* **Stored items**
══════════
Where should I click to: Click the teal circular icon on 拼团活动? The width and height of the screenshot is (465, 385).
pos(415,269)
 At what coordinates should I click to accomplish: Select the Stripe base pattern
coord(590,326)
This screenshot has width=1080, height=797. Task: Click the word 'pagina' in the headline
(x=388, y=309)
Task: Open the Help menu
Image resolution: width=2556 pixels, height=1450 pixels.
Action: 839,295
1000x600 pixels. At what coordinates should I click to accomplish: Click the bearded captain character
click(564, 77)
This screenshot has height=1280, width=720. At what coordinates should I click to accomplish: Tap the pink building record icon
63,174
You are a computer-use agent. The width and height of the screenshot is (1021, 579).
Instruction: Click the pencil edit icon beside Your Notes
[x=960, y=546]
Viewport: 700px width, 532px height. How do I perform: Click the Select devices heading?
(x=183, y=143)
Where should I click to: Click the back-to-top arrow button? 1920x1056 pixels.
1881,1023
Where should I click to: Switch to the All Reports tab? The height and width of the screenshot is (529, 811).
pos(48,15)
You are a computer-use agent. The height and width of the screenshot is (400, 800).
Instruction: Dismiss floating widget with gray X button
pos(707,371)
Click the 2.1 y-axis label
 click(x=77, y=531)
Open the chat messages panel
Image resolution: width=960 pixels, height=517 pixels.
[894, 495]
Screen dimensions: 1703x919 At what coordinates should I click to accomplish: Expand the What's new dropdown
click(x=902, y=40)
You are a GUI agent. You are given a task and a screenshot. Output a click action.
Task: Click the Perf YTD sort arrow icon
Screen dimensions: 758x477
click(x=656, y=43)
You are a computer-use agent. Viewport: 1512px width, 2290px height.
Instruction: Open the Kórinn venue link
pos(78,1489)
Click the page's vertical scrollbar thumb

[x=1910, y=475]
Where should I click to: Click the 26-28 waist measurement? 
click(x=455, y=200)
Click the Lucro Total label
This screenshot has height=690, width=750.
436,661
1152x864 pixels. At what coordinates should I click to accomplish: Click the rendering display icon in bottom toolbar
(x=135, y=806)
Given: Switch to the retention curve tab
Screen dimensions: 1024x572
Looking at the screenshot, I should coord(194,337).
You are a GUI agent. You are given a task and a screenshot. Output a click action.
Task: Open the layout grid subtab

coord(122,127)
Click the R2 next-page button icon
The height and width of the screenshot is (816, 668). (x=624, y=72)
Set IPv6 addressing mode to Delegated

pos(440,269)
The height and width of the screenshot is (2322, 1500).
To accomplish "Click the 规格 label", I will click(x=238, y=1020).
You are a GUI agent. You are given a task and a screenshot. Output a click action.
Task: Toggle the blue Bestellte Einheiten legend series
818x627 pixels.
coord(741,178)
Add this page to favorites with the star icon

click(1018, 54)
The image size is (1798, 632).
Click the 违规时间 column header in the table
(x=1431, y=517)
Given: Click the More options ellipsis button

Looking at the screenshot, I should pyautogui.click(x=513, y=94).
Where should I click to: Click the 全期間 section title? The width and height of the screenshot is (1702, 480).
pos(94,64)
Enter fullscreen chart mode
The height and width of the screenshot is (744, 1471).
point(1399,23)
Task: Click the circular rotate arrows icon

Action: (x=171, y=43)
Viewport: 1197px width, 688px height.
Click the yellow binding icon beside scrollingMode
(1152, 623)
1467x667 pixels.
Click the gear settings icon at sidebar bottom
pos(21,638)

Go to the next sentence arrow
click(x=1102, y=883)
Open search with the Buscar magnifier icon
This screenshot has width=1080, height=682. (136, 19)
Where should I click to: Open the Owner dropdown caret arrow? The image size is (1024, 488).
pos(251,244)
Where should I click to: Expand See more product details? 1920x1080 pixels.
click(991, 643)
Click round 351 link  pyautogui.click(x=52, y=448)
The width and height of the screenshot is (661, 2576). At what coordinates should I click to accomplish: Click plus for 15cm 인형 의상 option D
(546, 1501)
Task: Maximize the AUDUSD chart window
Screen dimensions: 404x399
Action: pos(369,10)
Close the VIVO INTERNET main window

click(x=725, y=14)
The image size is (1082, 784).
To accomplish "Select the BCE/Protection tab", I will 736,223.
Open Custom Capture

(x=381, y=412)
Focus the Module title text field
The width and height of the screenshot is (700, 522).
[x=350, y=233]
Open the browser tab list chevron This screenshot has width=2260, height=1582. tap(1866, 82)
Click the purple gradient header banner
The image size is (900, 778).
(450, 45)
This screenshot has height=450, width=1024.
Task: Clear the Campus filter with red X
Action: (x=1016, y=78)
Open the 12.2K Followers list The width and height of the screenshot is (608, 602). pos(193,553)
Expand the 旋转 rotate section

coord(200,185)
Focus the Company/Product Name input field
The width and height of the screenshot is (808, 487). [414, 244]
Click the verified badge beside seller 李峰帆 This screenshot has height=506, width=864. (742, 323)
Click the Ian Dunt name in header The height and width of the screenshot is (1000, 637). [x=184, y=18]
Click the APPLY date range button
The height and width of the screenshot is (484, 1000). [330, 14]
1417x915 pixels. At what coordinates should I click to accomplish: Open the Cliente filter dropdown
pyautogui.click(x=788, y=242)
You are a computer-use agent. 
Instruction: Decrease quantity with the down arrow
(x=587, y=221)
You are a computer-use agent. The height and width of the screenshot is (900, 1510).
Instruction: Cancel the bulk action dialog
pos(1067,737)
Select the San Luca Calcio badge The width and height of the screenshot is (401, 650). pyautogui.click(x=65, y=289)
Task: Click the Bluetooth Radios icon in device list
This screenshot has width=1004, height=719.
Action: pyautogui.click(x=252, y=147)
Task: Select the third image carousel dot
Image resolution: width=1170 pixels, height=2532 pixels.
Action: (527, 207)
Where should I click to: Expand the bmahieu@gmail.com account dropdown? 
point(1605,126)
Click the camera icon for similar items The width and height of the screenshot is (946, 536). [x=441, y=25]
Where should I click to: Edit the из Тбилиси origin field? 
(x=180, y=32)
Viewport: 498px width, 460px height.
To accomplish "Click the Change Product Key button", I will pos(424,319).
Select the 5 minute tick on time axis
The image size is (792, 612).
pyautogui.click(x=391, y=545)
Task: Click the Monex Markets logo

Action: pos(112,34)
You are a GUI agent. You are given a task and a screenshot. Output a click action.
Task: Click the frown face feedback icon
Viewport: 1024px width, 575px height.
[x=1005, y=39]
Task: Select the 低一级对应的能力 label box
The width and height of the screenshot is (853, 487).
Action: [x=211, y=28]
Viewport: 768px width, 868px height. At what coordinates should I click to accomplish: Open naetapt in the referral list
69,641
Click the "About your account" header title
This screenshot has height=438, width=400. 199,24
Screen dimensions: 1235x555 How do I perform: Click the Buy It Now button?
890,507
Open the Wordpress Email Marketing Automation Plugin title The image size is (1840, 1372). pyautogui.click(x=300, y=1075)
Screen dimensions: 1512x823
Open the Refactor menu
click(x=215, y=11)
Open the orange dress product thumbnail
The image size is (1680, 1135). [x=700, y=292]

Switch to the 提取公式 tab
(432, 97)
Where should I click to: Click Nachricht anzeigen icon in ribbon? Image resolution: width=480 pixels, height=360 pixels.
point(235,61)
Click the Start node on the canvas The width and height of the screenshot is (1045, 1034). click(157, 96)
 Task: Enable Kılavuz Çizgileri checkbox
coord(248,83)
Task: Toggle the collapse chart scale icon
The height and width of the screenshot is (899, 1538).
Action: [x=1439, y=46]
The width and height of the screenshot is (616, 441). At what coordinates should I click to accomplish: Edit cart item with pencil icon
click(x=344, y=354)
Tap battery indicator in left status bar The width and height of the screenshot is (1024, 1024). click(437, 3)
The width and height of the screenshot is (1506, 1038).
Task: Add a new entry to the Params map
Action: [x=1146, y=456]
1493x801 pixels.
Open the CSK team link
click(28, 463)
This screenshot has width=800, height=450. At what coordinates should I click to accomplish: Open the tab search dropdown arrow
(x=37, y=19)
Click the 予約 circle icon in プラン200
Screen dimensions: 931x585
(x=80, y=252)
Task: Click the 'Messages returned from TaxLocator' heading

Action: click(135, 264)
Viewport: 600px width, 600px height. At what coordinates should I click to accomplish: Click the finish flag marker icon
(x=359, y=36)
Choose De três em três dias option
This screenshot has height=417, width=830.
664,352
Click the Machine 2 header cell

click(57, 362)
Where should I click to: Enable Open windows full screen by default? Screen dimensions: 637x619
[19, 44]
══════════
* **ASSIGNMENT**
All lines above that contain "chart" are required in the answer.

* **RESULT**
Enter fullscreen chart mode
Task: Maximize the AUDUSD chart window
Task: Toggle the collapse chart scale icon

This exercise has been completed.